_Directive_.
Copy the material below verbatim, starting at its first line and ending with the line that contains "click(x=259, y=89)".

_Information shown_.

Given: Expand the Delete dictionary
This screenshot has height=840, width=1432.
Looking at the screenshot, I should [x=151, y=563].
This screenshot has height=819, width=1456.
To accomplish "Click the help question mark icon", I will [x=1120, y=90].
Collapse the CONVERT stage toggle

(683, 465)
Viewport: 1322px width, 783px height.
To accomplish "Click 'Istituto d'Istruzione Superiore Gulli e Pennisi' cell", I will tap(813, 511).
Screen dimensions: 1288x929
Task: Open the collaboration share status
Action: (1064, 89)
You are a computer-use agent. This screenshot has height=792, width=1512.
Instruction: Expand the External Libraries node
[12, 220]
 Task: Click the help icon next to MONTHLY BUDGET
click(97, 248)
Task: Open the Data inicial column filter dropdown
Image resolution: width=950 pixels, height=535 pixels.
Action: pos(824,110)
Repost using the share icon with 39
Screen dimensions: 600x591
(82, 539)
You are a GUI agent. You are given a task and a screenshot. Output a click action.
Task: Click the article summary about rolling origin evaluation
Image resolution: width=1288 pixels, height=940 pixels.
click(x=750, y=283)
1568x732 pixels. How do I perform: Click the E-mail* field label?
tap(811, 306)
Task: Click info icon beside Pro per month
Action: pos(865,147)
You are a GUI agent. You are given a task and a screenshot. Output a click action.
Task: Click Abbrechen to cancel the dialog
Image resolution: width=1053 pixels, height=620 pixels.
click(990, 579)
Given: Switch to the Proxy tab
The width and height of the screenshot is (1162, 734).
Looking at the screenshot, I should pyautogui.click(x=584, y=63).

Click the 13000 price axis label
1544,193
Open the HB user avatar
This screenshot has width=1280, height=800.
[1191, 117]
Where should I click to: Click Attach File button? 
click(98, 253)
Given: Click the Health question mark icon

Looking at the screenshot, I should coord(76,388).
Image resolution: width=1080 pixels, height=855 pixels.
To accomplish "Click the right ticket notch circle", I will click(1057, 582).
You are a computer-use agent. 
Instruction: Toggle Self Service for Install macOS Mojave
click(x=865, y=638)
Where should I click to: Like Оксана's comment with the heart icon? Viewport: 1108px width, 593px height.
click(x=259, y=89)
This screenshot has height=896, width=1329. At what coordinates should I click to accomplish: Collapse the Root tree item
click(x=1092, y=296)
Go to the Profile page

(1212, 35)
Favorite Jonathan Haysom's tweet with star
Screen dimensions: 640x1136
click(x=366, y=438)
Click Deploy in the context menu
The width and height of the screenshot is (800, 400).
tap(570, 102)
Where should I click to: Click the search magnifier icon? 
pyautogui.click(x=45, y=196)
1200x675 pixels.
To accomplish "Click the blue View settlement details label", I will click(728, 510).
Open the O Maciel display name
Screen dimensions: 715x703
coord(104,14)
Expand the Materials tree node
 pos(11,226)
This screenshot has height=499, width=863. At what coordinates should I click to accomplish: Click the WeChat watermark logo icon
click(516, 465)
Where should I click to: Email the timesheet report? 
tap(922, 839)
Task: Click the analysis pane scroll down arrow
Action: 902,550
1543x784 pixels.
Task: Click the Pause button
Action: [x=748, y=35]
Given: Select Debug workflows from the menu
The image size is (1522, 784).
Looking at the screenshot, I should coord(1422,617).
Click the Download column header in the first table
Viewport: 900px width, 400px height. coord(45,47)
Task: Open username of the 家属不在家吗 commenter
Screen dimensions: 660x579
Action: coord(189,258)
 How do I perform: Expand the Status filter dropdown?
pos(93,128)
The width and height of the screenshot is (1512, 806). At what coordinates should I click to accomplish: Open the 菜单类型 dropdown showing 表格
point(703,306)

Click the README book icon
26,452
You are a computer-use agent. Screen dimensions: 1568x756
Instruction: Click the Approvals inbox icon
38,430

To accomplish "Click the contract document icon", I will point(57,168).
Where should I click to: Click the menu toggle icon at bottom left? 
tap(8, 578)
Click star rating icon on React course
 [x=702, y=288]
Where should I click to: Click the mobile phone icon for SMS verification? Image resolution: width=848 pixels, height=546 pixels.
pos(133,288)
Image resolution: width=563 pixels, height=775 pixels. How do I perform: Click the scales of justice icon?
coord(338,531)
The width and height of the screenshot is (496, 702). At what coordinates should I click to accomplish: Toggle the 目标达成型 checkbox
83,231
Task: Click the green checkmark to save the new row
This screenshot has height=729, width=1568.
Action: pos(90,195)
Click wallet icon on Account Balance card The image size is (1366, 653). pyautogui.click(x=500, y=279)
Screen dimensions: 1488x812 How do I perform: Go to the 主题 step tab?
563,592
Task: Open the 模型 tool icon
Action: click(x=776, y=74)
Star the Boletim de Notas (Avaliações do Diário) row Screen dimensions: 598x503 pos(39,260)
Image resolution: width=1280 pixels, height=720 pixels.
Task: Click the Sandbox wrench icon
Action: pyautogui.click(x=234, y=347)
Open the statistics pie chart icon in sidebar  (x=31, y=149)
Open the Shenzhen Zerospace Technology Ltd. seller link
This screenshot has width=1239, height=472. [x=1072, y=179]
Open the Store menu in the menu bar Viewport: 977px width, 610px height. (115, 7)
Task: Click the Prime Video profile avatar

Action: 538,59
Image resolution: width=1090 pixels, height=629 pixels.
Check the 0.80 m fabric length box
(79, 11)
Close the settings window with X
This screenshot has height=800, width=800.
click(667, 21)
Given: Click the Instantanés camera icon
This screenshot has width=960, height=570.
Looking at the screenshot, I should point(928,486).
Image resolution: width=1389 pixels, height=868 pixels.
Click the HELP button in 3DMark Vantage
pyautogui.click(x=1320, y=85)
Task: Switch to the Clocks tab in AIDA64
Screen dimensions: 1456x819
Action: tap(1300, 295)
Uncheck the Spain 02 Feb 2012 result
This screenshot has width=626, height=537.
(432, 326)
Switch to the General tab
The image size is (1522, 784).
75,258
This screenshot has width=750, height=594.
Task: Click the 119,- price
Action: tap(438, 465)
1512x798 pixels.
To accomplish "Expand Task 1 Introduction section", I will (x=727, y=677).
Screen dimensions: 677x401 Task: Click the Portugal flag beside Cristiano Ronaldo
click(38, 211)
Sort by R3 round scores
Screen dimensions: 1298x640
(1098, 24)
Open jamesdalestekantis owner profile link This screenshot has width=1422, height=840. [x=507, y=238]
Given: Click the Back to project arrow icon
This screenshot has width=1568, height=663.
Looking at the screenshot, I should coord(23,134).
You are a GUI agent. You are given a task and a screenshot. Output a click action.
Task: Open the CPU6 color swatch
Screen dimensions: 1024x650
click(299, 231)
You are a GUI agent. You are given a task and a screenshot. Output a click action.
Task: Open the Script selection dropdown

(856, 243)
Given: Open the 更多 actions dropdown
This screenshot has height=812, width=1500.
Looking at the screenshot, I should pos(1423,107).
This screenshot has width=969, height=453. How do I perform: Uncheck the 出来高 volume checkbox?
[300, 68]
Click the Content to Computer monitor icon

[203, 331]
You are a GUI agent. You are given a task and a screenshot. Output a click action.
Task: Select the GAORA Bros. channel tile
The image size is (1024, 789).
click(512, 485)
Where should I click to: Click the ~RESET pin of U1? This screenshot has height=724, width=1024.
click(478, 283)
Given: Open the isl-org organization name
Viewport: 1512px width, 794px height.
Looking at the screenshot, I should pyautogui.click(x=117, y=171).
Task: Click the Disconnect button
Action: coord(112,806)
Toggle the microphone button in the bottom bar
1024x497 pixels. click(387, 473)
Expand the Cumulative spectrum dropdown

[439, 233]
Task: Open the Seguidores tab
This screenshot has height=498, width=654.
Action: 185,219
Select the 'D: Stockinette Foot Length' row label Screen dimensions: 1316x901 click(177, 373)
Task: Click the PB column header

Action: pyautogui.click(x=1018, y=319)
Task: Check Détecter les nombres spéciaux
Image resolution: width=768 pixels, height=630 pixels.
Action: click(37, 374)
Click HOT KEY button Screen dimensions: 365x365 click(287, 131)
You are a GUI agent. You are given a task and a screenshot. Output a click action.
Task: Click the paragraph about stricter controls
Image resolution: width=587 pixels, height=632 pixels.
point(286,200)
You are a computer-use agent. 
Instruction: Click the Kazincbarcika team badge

_Output of the task_.
Given: Expand the Delete dictionary
This screenshot has height=840, width=1432.
Looking at the screenshot, I should [x=151, y=563].
This screenshot has height=819, width=1456.
To accomplish "Click the help question mark icon", I will [x=1120, y=90].
Collapse the CONVERT stage toggle

(683, 465)
Viewport: 1322px width, 783px height.
To accomplish "Click 'Istituto d'Istruzione Superiore Gulli e Pennisi' cell", I will tap(813, 511).
Screen dimensions: 1288x929
Task: Open the collaboration share status
Action: (1064, 89)
You are a computer-use agent. This screenshot has height=792, width=1512.
Instruction: Expand the External Libraries node
[12, 220]
 Task: Click the help icon next to MONTHLY BUDGET
click(97, 248)
Task: Open the Data inicial column filter dropdown
Image resolution: width=950 pixels, height=535 pixels.
Action: pos(824,110)
Repost using the share icon with 39
Screen dimensions: 600x591
(82, 539)
You are a GUI agent. You are given a task and a screenshot. Output a click action.
Task: Click the article summary about rolling origin evaluation
Image resolution: width=1288 pixels, height=940 pixels.
click(x=750, y=283)
1568x732 pixels. How do I perform: Click the E-mail* field label?
tap(811, 306)
Task: Click info icon beside Pro per month
Action: pos(865,147)
You are a GUI agent. You are given a task and a screenshot. Output a click action.
Task: Click Abbrechen to cancel the dialog
Image resolution: width=1053 pixels, height=620 pixels.
click(990, 579)
Given: Switch to the Proxy tab
The width and height of the screenshot is (1162, 734).
Looking at the screenshot, I should pyautogui.click(x=584, y=63).

Click the 13000 price axis label
1544,193
Open the HB user avatar
This screenshot has width=1280, height=800.
[1191, 117]
Where should I click to: Click Attach File button? 
click(98, 253)
Given: Click the Health question mark icon

Looking at the screenshot, I should coord(76,388).
Image resolution: width=1080 pixels, height=855 pixels.
To accomplish "Click the right ticket notch circle", I will click(1057, 582).
You are a computer-use agent. 
Instruction: Toggle Self Service for Install macOS Mojave
click(x=865, y=638)
Where should I click to: Like Оксана's comment with the heart icon? Viewport: 1108px width, 593px height.
click(x=259, y=89)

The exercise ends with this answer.